# [Action item]
A single number is wanted: how many lines of the records below contain the word "sidebar".

# [Provided records]
_ _ _ _ _ _ _
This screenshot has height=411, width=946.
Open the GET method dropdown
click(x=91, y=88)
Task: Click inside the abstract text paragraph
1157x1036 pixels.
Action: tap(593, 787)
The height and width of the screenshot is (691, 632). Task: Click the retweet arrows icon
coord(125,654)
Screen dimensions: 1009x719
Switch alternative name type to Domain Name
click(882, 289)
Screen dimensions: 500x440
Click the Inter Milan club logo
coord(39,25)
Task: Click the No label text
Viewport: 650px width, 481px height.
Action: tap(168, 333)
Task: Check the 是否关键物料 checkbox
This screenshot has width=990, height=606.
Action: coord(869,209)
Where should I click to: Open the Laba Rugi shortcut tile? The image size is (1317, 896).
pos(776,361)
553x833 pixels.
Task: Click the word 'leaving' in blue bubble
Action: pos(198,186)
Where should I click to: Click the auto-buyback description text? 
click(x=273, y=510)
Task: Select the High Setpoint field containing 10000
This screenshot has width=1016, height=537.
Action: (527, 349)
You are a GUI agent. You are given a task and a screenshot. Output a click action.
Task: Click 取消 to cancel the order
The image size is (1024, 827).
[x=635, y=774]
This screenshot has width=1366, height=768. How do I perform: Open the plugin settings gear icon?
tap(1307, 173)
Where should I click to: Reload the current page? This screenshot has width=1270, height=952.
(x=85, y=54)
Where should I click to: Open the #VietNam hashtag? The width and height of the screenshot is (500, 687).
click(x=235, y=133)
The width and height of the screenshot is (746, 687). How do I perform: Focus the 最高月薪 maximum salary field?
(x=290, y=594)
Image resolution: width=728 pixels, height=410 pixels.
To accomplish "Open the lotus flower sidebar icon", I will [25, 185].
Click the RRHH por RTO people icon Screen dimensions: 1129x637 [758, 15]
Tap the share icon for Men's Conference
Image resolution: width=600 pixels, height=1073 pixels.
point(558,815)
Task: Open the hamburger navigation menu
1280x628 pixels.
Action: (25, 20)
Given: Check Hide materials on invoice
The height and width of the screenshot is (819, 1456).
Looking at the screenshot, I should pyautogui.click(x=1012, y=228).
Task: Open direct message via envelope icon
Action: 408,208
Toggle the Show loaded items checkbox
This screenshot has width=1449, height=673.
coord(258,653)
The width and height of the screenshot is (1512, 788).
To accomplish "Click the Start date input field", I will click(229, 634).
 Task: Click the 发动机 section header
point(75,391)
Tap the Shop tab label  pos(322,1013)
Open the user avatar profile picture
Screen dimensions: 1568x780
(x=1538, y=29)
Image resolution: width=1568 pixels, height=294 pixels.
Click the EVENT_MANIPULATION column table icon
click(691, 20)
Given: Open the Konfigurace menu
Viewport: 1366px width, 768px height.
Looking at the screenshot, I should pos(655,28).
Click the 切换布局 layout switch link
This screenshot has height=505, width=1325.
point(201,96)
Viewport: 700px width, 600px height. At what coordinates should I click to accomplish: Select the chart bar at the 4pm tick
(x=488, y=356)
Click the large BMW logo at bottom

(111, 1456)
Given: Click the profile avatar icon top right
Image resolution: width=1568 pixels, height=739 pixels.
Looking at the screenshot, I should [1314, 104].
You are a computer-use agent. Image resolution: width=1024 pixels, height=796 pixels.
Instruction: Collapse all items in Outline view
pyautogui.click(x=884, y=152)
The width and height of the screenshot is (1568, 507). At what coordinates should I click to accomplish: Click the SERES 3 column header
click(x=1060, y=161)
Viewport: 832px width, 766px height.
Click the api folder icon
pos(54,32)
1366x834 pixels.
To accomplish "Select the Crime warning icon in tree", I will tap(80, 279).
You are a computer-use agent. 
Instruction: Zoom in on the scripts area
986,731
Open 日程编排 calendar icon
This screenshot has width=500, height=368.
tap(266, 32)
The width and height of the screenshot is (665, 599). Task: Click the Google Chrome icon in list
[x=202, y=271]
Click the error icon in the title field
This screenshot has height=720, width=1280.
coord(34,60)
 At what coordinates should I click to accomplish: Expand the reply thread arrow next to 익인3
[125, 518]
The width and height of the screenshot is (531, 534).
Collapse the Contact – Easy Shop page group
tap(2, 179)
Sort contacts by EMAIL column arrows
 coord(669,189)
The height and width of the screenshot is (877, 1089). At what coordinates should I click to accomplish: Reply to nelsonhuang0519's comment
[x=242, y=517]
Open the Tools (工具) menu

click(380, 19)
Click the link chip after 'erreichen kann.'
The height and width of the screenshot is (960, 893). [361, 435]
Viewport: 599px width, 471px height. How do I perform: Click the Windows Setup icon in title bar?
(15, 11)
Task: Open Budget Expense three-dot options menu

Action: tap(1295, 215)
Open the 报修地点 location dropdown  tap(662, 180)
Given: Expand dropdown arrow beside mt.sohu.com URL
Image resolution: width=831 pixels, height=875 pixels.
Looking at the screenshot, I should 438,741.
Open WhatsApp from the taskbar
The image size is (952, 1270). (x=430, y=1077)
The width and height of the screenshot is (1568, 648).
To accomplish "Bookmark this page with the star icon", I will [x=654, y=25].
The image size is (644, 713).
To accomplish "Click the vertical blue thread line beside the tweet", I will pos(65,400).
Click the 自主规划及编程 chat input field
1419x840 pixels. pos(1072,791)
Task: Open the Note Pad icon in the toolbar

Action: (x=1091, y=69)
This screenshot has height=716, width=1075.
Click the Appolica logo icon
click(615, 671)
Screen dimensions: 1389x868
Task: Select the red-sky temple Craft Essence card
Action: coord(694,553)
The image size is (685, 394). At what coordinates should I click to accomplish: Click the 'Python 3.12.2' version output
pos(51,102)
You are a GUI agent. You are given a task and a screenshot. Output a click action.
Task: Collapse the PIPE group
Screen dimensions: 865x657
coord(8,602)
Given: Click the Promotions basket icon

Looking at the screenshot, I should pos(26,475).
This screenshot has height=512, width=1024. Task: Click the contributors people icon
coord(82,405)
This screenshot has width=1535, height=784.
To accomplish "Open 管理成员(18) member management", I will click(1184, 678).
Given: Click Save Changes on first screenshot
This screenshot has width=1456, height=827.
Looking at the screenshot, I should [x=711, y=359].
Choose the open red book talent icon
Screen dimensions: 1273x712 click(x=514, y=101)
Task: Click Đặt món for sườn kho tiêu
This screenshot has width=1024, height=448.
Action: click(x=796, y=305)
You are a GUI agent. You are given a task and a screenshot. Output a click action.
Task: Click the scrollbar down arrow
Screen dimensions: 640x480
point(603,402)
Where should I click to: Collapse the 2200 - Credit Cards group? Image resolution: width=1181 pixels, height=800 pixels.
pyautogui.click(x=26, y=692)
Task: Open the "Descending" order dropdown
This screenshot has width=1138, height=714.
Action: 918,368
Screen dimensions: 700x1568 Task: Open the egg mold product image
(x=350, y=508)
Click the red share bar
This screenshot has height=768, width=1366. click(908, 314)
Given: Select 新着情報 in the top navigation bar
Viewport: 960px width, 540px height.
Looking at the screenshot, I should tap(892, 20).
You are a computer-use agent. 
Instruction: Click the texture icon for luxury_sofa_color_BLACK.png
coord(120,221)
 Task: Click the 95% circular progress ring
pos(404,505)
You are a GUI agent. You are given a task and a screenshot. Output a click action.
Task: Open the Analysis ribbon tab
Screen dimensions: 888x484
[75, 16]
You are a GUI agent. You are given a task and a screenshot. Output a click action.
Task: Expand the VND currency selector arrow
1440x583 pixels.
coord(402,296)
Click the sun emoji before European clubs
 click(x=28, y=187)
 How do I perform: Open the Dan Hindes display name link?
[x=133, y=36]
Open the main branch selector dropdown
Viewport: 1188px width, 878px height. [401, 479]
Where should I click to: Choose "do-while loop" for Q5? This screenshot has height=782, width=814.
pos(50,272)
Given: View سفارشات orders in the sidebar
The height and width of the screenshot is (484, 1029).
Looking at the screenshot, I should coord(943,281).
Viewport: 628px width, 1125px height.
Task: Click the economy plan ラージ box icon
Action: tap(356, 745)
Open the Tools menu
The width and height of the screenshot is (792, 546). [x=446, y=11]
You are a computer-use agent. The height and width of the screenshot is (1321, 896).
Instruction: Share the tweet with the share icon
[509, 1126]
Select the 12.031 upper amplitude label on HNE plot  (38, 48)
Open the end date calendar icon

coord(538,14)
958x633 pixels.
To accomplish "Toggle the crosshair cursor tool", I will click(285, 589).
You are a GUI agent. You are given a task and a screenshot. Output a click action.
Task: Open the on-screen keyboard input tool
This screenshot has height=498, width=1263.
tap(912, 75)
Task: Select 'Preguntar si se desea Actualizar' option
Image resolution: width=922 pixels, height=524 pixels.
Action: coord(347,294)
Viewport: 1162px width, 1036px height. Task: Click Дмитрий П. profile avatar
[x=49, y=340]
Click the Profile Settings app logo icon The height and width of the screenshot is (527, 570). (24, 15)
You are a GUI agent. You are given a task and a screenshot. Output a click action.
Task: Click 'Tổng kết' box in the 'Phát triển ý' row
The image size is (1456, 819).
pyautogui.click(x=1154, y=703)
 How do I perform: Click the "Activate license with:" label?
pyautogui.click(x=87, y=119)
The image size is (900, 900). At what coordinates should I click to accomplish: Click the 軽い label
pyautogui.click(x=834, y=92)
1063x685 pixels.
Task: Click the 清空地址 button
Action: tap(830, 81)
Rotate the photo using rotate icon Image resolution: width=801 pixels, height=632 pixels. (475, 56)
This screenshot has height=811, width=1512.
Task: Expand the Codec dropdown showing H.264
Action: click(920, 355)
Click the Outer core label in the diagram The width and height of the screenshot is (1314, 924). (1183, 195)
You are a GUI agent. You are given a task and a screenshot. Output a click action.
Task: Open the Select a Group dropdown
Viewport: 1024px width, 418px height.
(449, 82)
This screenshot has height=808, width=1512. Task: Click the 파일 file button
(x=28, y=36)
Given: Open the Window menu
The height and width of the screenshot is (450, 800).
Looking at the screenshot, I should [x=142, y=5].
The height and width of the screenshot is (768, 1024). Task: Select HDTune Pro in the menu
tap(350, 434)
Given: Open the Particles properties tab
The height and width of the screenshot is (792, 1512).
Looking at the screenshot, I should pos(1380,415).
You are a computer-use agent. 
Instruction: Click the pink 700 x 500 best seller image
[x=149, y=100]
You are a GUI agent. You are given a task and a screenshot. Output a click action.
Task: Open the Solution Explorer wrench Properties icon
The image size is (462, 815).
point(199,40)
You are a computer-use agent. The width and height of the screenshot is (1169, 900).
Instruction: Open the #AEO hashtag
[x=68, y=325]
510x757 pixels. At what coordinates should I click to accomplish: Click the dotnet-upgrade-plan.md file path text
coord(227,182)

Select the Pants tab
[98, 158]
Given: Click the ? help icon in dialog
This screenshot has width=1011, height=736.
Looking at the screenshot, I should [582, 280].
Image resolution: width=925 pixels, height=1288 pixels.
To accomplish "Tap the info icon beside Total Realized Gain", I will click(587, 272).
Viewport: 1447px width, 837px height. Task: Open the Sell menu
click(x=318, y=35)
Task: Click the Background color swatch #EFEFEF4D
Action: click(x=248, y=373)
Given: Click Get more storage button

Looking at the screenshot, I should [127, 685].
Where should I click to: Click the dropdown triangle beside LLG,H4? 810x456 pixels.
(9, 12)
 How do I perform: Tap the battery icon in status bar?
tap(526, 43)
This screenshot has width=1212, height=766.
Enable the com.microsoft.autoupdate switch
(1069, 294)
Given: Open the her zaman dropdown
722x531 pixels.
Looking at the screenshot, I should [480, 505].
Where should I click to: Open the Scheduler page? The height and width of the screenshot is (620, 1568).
_ _ _ _ _ _ _
# [Answer space]
2